> **Exercise goal**:
Where an entry below contains an image, skip the image and copy the rest exactly.

[Opening Available data section]

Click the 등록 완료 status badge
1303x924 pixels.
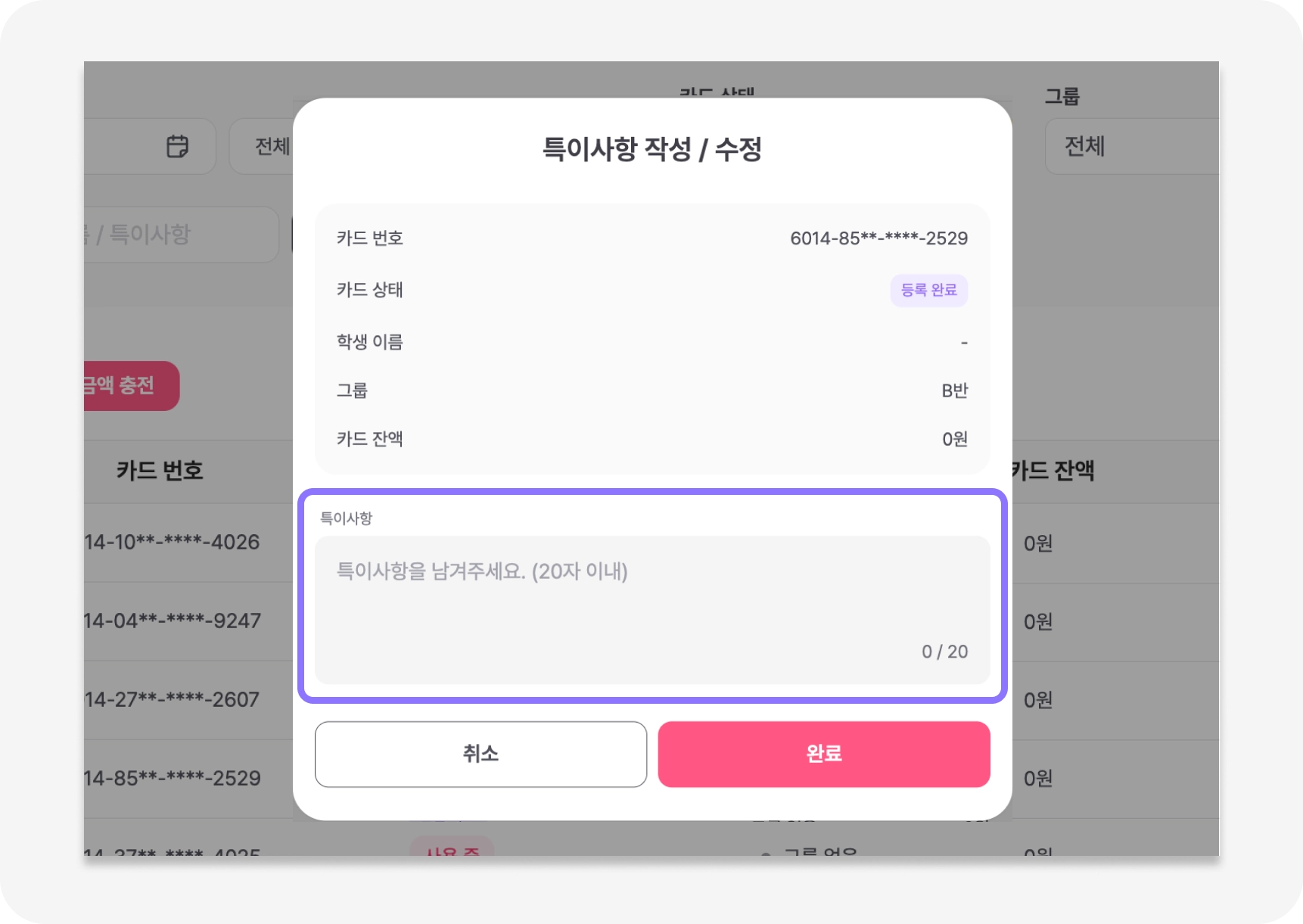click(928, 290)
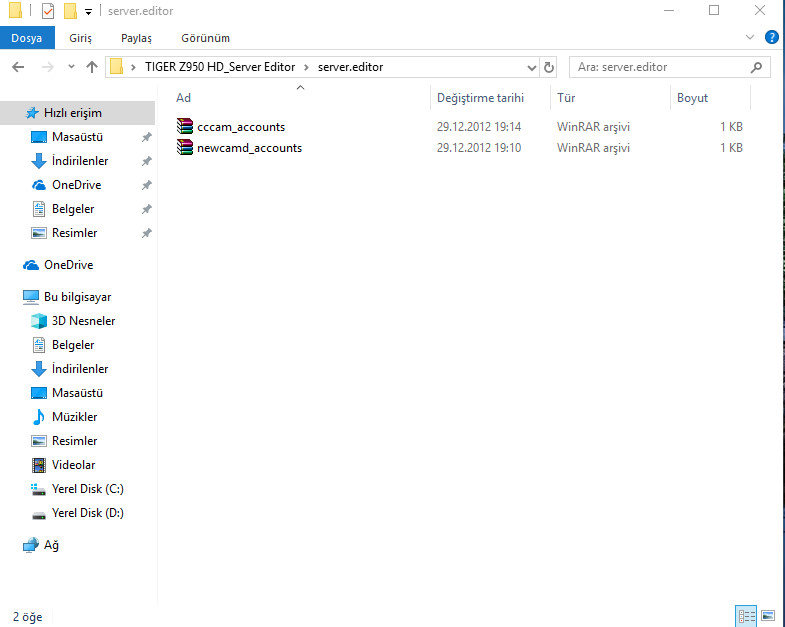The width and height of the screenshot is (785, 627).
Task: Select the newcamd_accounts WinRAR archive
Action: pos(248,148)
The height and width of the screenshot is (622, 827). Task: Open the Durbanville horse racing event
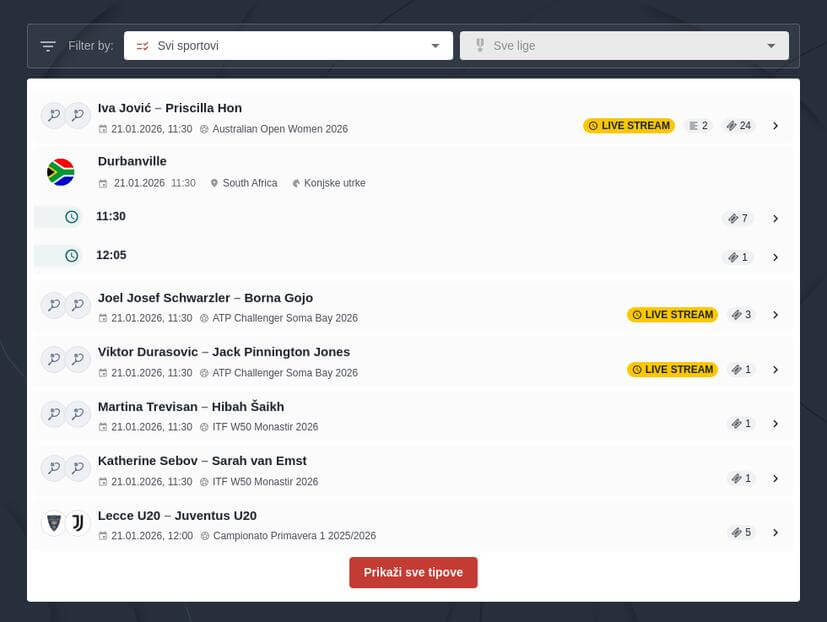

[Closing Available data section]

> **Output below**:
Click the 등록 완료 status badge
1303x924 pixels.
click(928, 290)
The width and height of the screenshot is (785, 627).
Task: Select the newcamd_accounts WinRAR archive
Action: pos(248,148)
The height and width of the screenshot is (622, 827). Task: Open the Durbanville horse racing event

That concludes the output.